PyTorch 06: PyTorch保存和加载模型

梦里梦外; 2023-03-13 15:29 160阅读 0赞

下面学习如何使用 PyTorch 保存和加载模型。我们经常需要加载之前训练过的模型,或继续用新的数据训练模型。所以这部分还是挺重要的。

  1. %matplotlib inline
  2. %config InlineBackend.figure_format = 'retina'
  3. import matplotlib.pyplot as plt
  4. import torch
  5. from torch import nn
  6. from torch import optim
  7. import torch.nn.functional as F
  8. from torchvision import datasets, transforms
  9. import helper
  10. import fc_model
  11. # Define a transform to normalize the data
  12. transform = transforms.Compose([transforms.ToTensor(),
  13. transforms.Normalize((0.5,), (0.5,))])
  14. # Download and load the training data
  15. trainset = datasets.FashionMNIST('~/.pytorch/F_MNIST_data/', download=True, train=True, transform=transform)
  16. trainloader = torch.utils.data.DataLoader(trainset, batch_size=64, shuffle=True)
  17. # Download and load the test data
  18. testset = datasets.FashionMNIST('~/.pytorch/F_MNIST_data/', download=True, train=False, transform=transform)
  19. testloader = torch.utils.data.DataLoader(testset, batch_size=64, shuffle=True)

下面是一个图像示例。

  1. image, label = next(iter(trainloader))
  2. helper.imshow(image[0,:]);

在这里插入图片描述

训练网络

我将上一部分的模型架构和训练代码移到了文件 fc_model 中。通过导入此模块,我们可以使用 fc_model.Network 轻松创建一个完全连接的网络,并使用 fc_model.train 训练网络。我会使用经过训练后的模型来演示保存和加载。

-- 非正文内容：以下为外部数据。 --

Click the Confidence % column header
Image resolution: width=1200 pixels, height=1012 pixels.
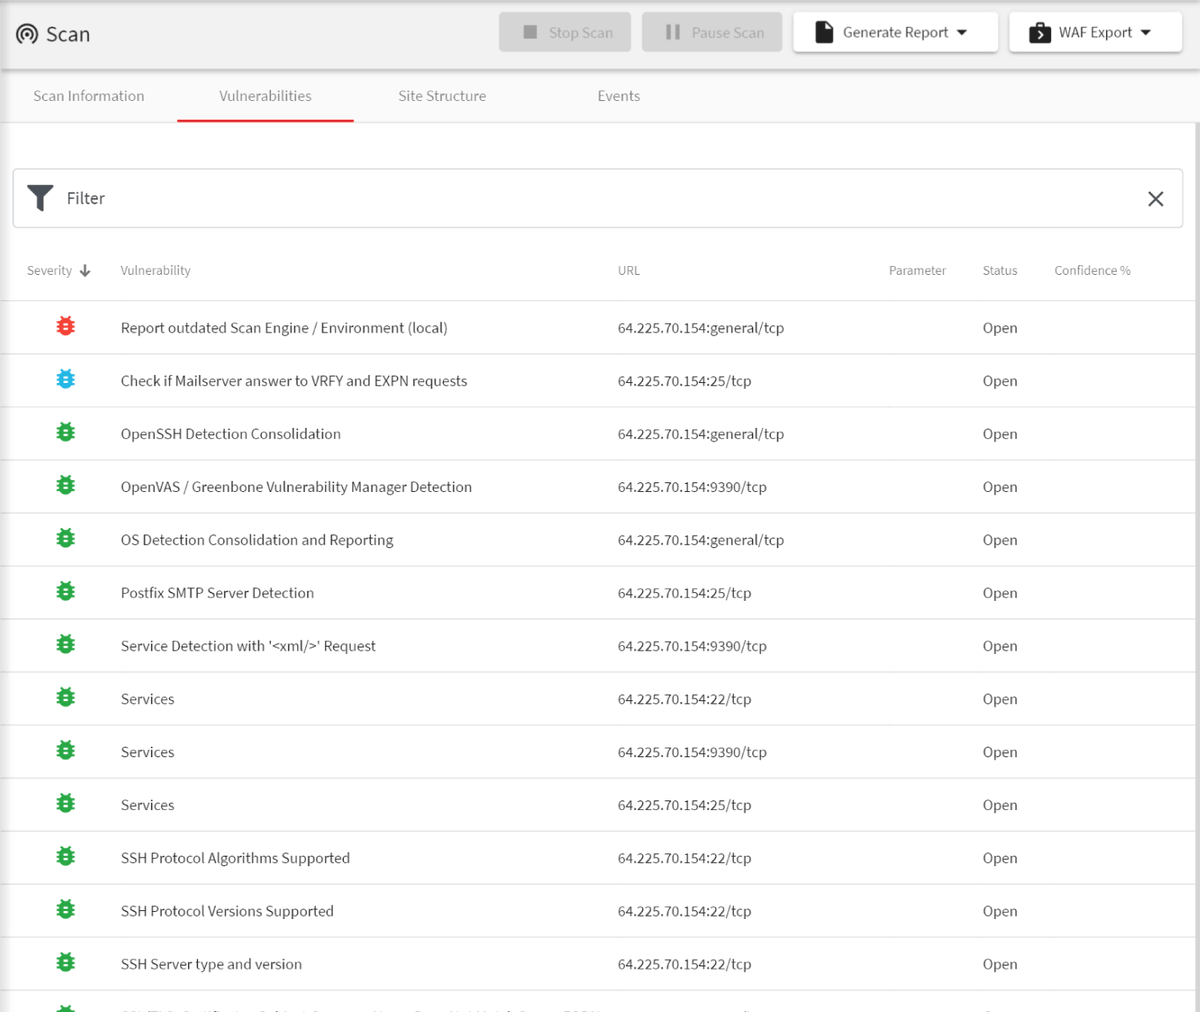pos(1091,270)
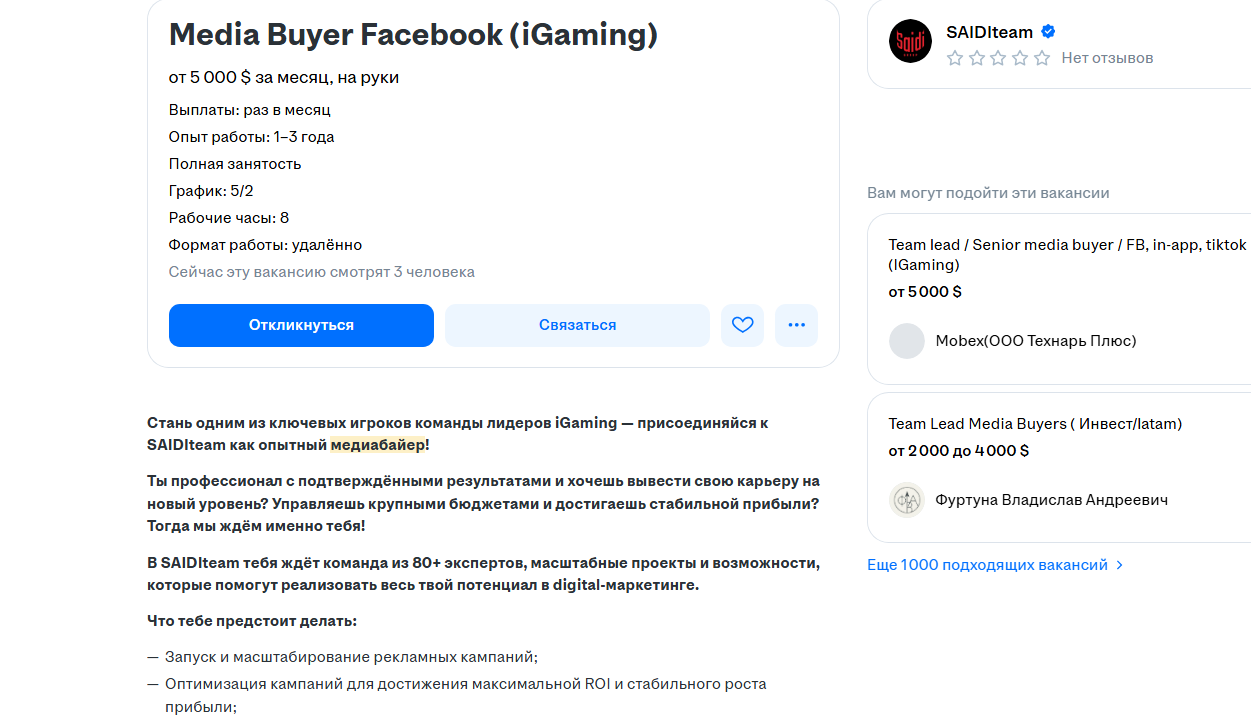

  1. # Create the network, define the criterion and optimizer
  2. model = fc_model.Network(784, 10, [512, 256, 128])
  3. criterion = nn.NLLLoss()
  4. optimizer = optim.Adam(model.parameters(), lr=0.001)
  5. fc_model.train(model, trainloader, testloader, criterion, optimizer, epochs=2)
  6. Epoch: 1/2.. Training Loss: 1.703.. Test Loss: 0.997.. Test Accuracy: 0.659
  7. Epoch: 1/2.. Training Loss: 1.060.. Test Loss: 0.738.. Test Accuracy: 0.733
  8. ...
  9. Epoch: 2/2.. Training Loss: 0.528.. Test Loss: 0.445.. Test Accuracy: 0.840
  10. Epoch: 2/2.. Training Loss: 0.502.. Test Loss: 0.465.. Test Accuracy: 0.829
  11. Epoch: 2/2.. Training Loss: 0.540.. Test Loss: 0.439.. Test Accuracy: 0.837

保存和加载网络

每次需要使用网络时都去训练它不太现实,也很不方便。我们可以保存训练过的网络,之后加载这些网络来继续训练或用它们进行预测。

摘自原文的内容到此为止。